● Task to carry out
Put the rows from the line containing "The width and" through the end of the rows, both included, into a numbered list with one line per item. Skip blank lines and omit the pictures.

● Given data
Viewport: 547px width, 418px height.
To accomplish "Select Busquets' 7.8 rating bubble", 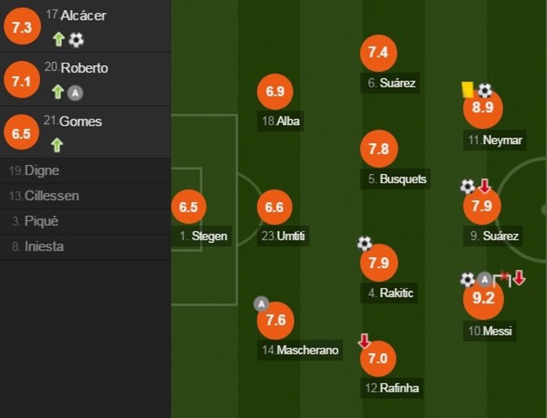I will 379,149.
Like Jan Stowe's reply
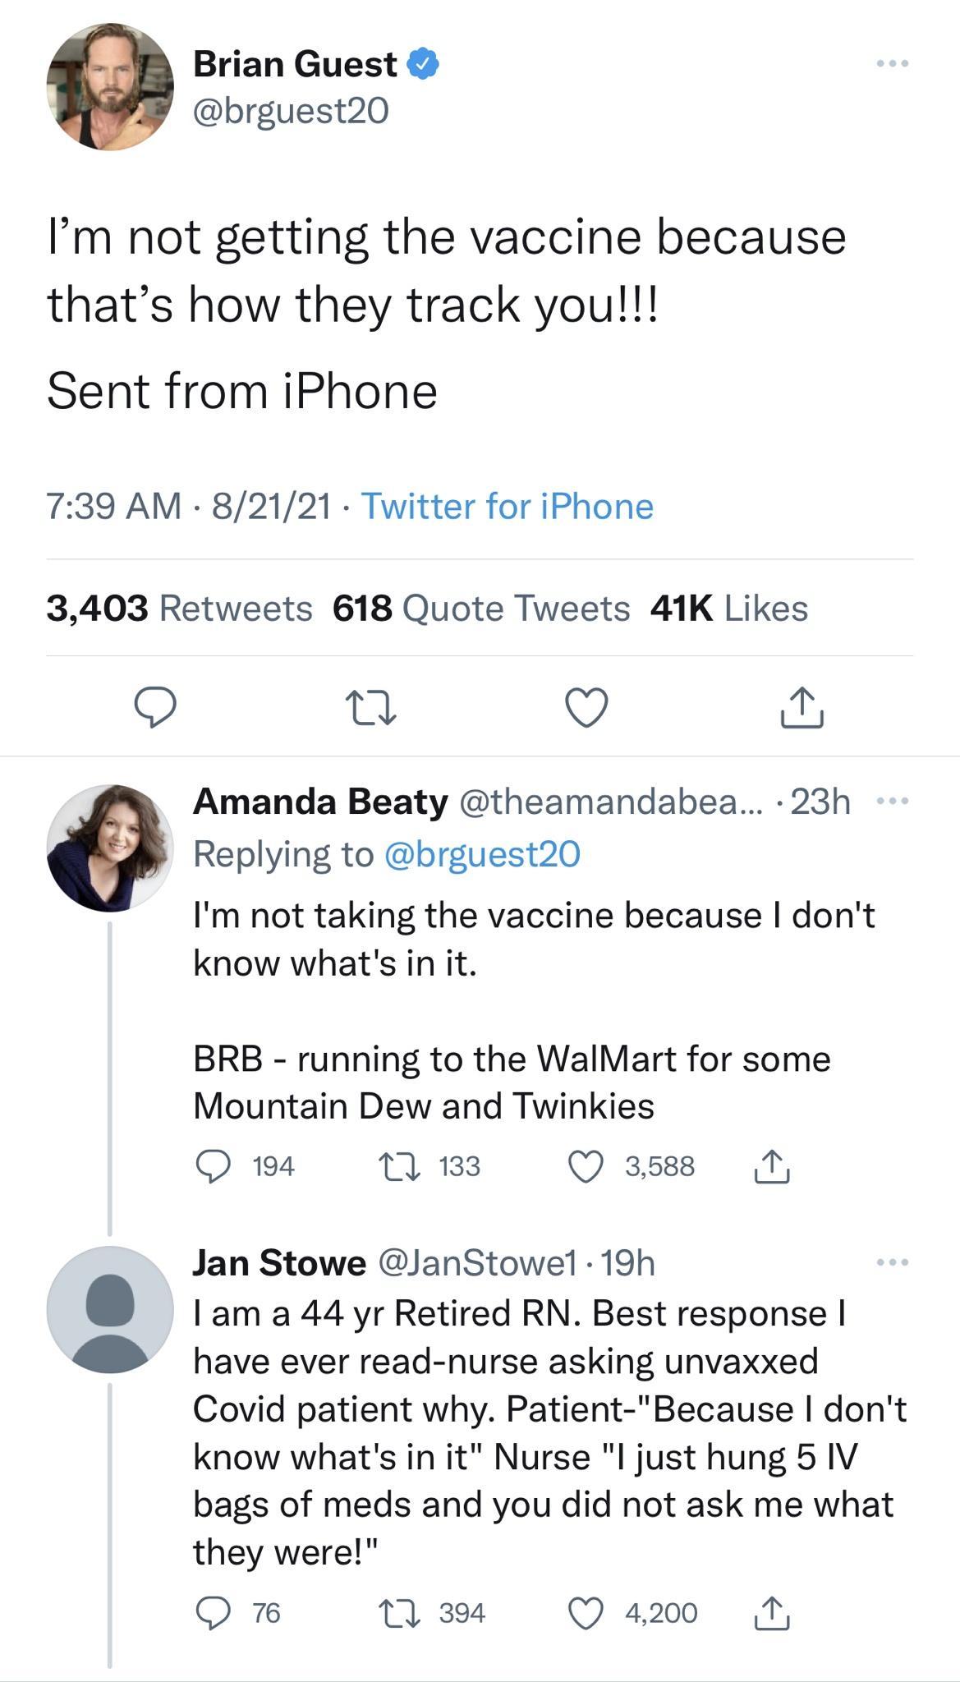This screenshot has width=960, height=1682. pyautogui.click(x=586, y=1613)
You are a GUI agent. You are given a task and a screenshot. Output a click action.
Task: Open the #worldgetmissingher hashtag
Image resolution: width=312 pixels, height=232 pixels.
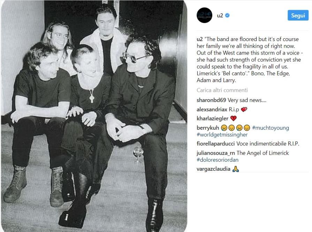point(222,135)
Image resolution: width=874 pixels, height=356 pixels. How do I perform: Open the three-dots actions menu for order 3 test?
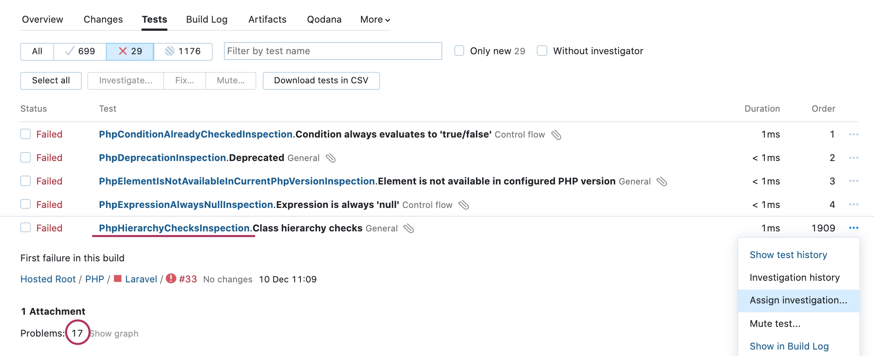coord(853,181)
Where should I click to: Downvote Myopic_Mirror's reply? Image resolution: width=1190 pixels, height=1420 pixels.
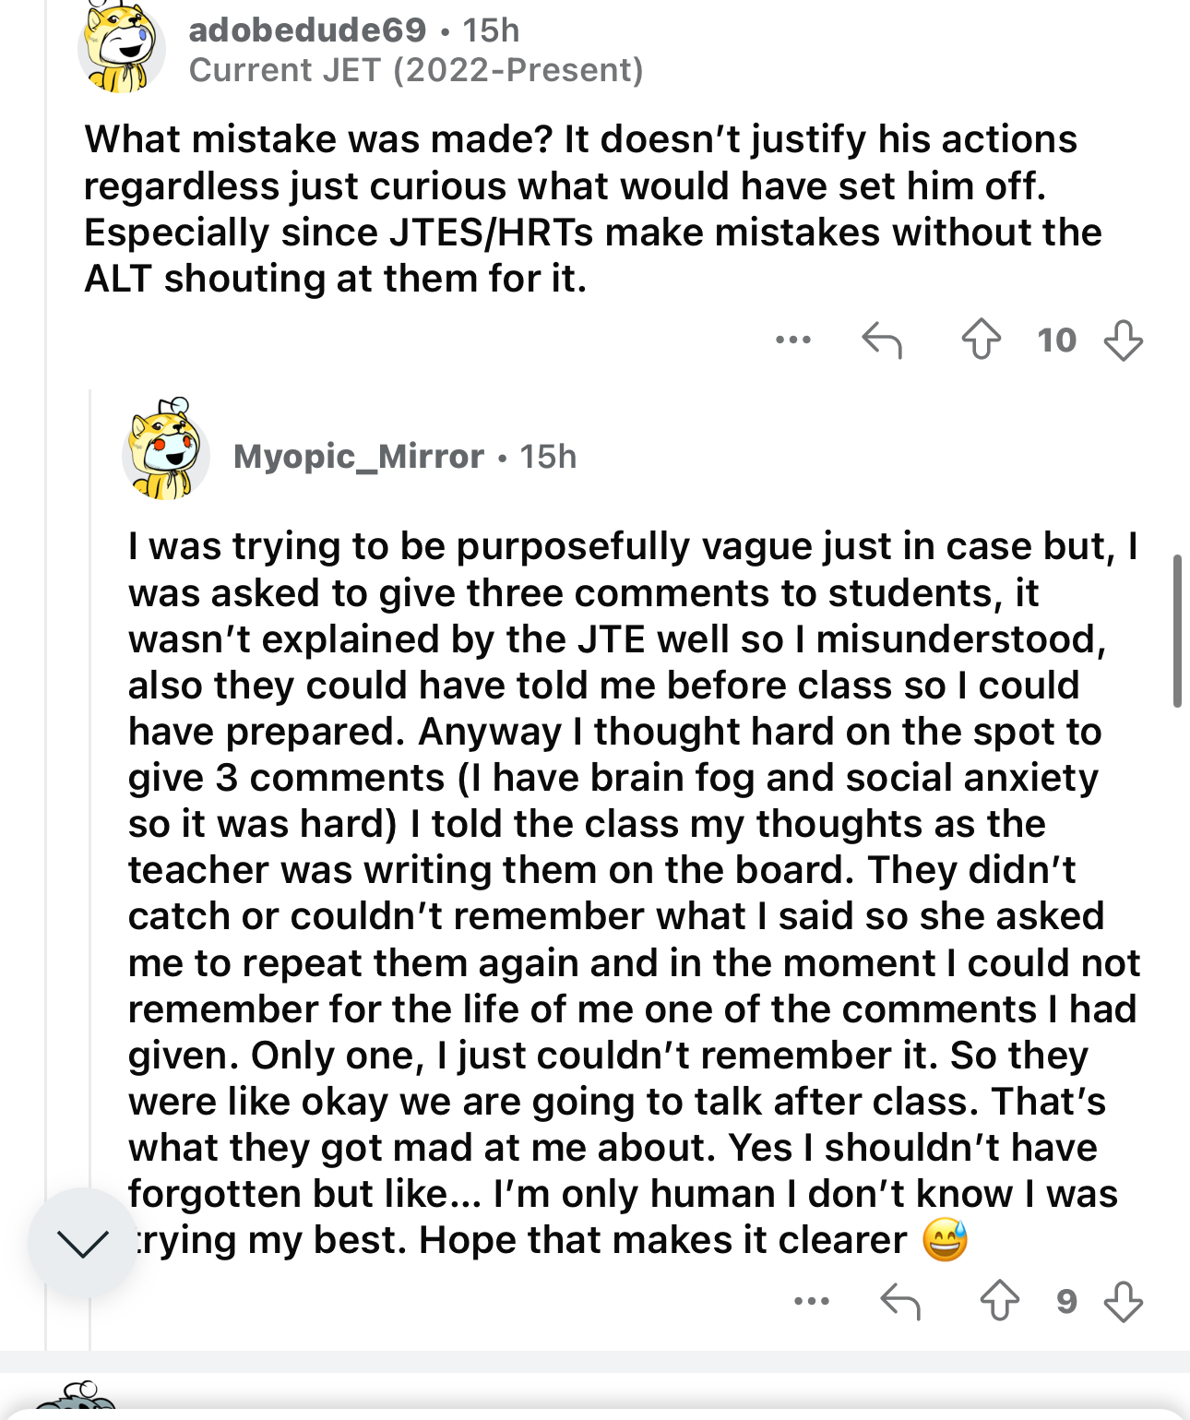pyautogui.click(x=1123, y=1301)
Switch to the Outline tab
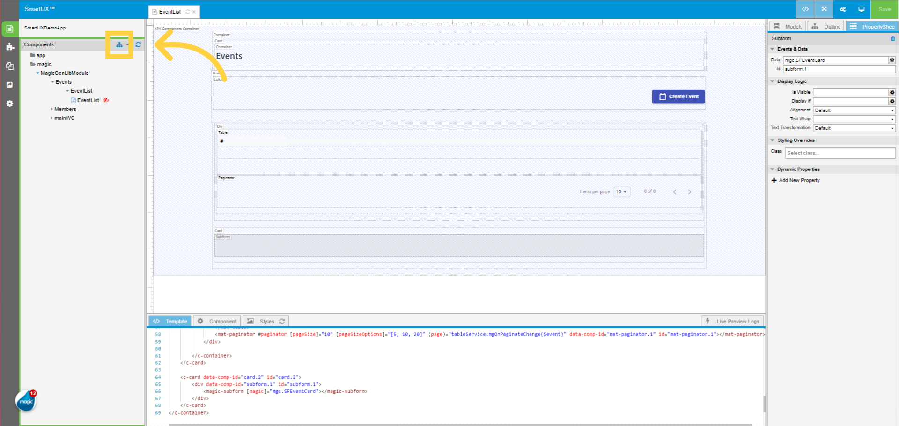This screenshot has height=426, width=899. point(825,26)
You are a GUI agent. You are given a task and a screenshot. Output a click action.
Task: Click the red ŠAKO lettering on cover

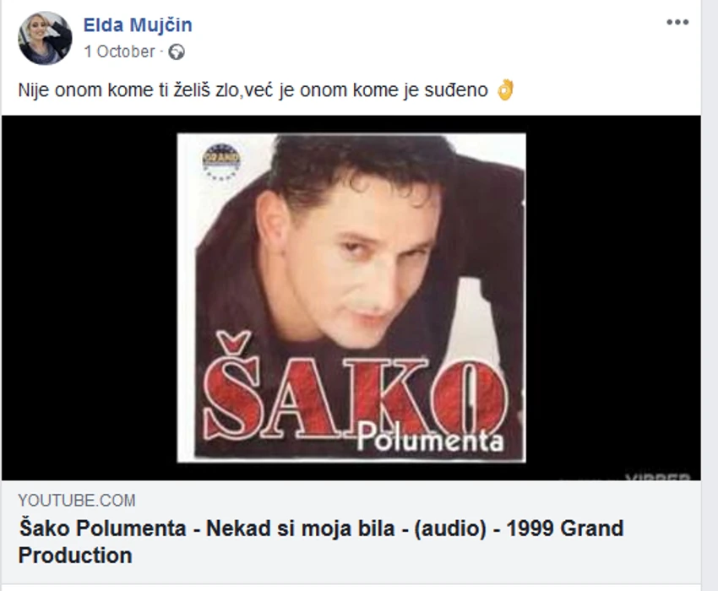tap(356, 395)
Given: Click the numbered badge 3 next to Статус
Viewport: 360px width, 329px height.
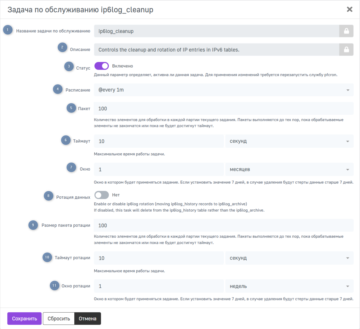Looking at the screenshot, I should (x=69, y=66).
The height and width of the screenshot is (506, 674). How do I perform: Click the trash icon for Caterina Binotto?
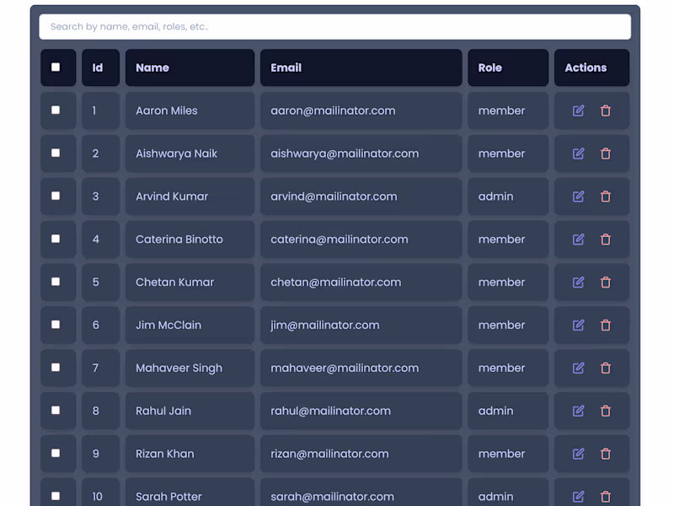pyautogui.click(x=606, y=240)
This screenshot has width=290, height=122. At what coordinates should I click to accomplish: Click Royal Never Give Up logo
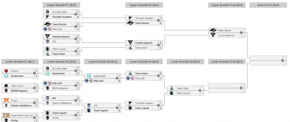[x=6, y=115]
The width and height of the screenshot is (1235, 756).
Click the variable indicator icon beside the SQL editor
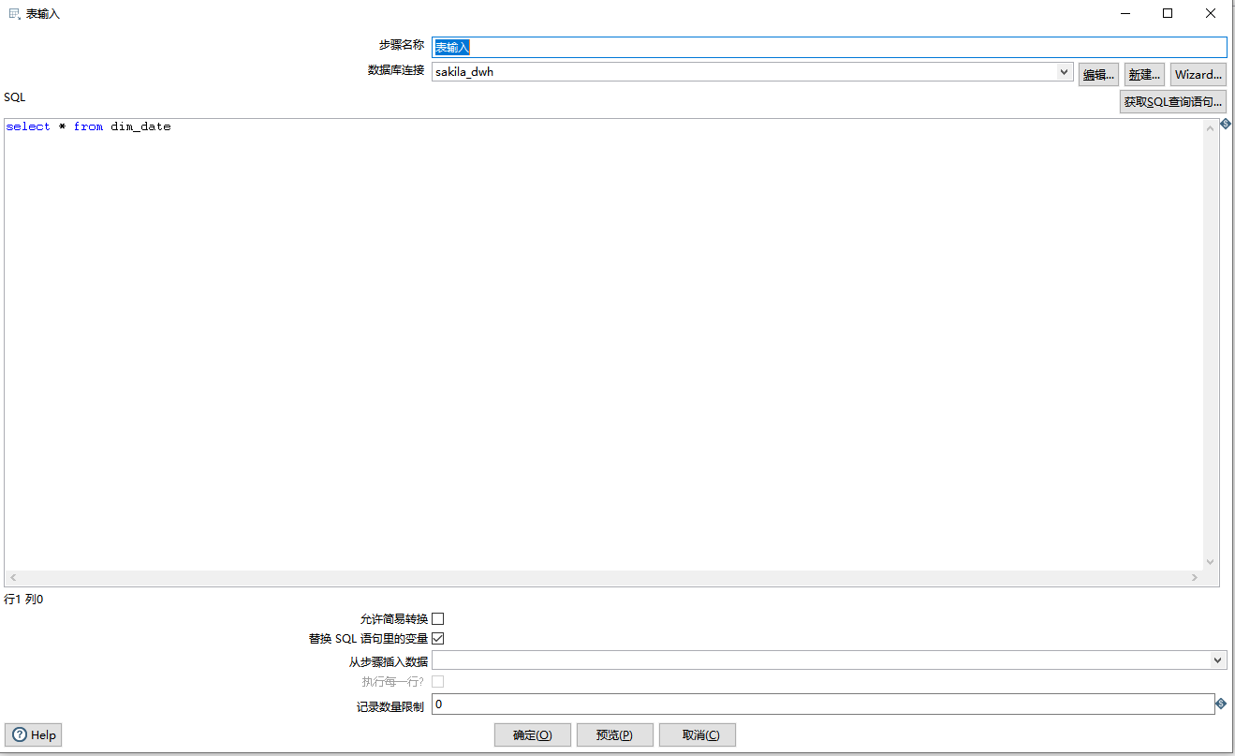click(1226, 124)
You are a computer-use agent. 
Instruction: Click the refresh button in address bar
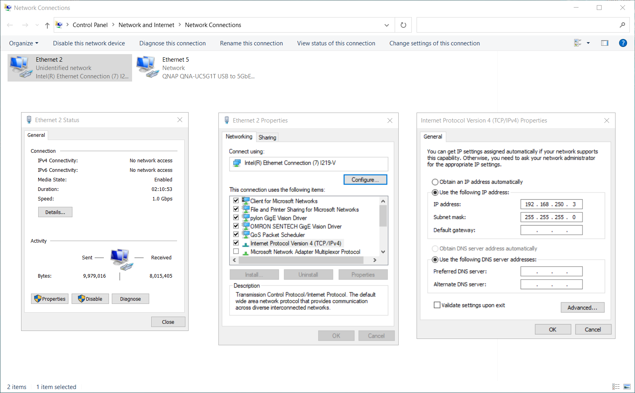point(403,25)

● Exercise response
1. The width and height of the screenshot is (1235, 756).
2. Click the variable indicator icon beside the SQL editor
3. click(1226, 124)
4. You are a computer-use agent. 
5. Instruction: Click the refresh button in address bar
6. point(403,25)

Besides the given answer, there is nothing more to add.